Installing Gloo Gateway on Kubernetes

Install command line tool (CLI)

The glooctl command line provides useful functions to install, configure, and debug Gloo, though it is not required to use Gloo.

Verify the CLI is installed and running correctly with:

glooctl --version
glooctl community edition version 0.13.29

Installing the Gloo Gateway on Kubernetes

These directions assume you’ve prepared your Kubernetes cluster appropriately. Full details on setting up your Kubernetes cluster here.

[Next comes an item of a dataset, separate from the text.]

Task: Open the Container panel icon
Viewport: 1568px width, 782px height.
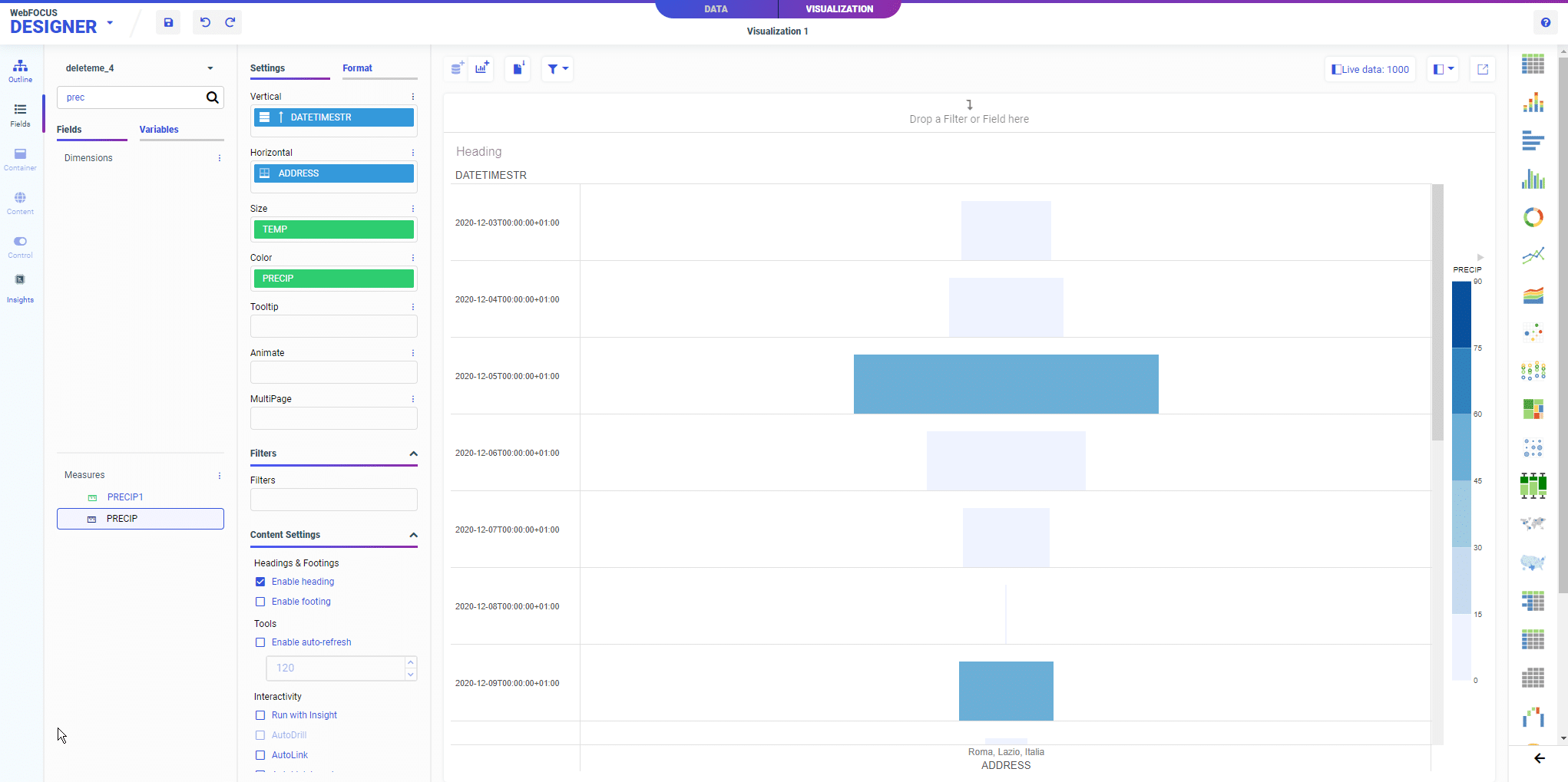Action: (x=20, y=157)
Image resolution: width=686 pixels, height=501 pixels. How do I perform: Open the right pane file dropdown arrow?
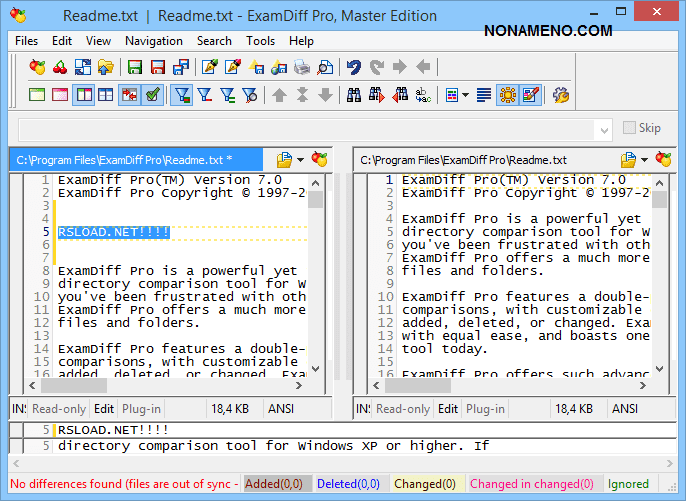click(x=645, y=160)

Note: For certain providers with more strict multi-tenant security, like OpenShift, be sure to follow the cluster set up accordingly.

Installing on Kubernetes with glooctl

Once your Kubernetes cluster is up and running, run the following command to deploy the Gloo Gateway to the gloo-system namespace:

glooctl install gateway

Note: You can run the command with the flag --dry-run to output the Kubernetes manifests (as yaml) that glooctl will apply to the cluster instead of installing them.

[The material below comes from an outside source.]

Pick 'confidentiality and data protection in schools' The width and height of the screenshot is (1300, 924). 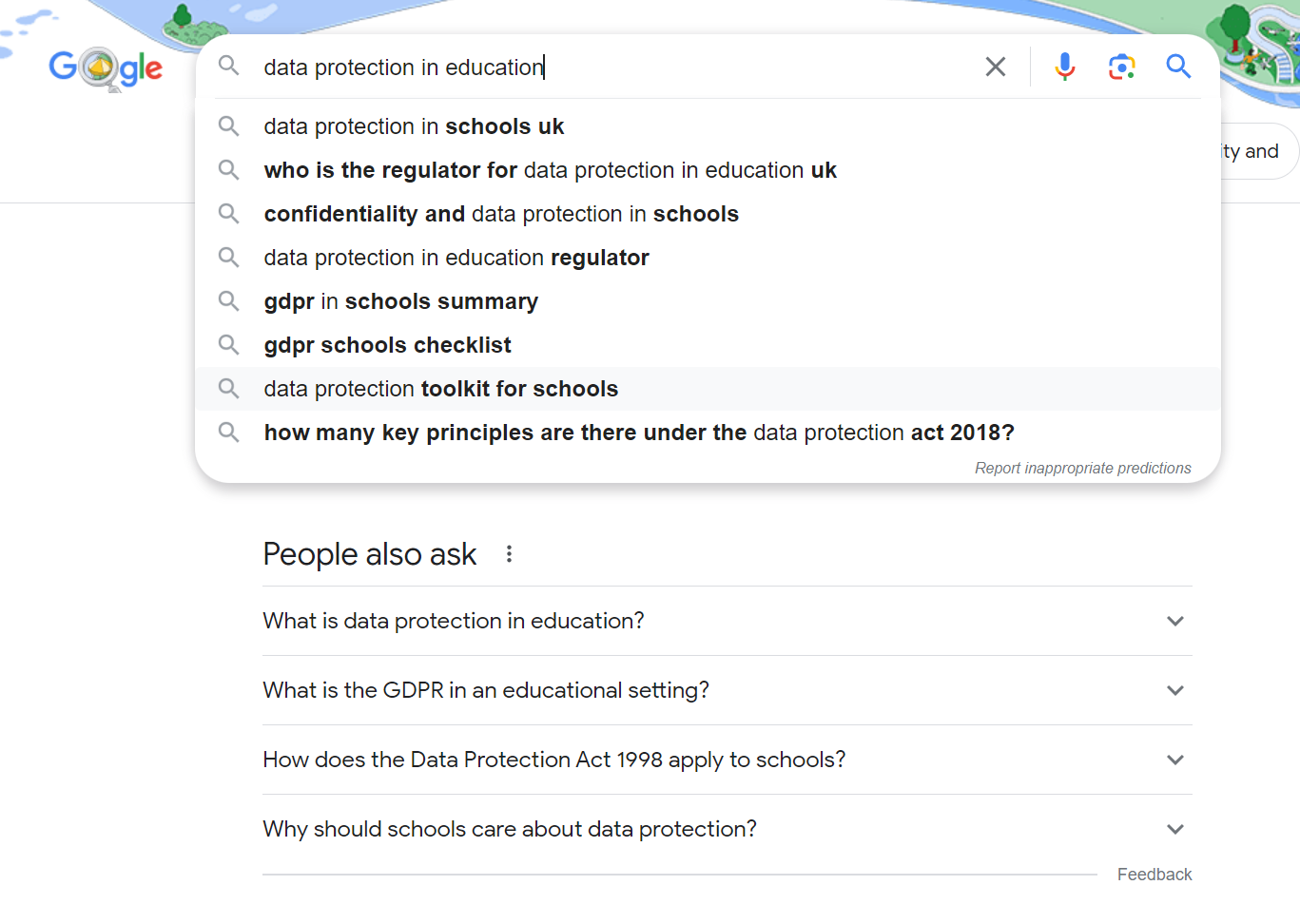501,214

Installing on Kubernetes with Helm

This is the recommended method for installing Gloo to your production environment as it offers rich customization to the Gloo control plane and the proxies Gloo manages.

As a first step, you have to add the Gloo repository to the list of known chart repositories:

helm repo add gloo https://storage.googleapis.com/solo-public-helm

Finally, install Gloo using the following command:

helm install gloo/gloo --namespace my-namespace

Customizing your installation with Helm

You can customize the Gloo installation by providing your own value file.

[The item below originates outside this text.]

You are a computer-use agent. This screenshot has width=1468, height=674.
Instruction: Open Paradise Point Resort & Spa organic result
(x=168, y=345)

For example, you can create a file named value-overrides.yaml with the following content:

rbac:
  # do not create kubernetes rbac resources
  create: false
settings:
  # configure gloo to write generated custom resources to a custom namespace
  writeNamespace: my-custom-namespace

and use it to override default values in the Gloo Helm chart:

helm install gloo/gloo --name gloo-custom-0-7-6 --namespace my-namespace -f value-overrides.yaml

List of Gloo Helm chart values

The table below describes all the values that you can override in your custom values file.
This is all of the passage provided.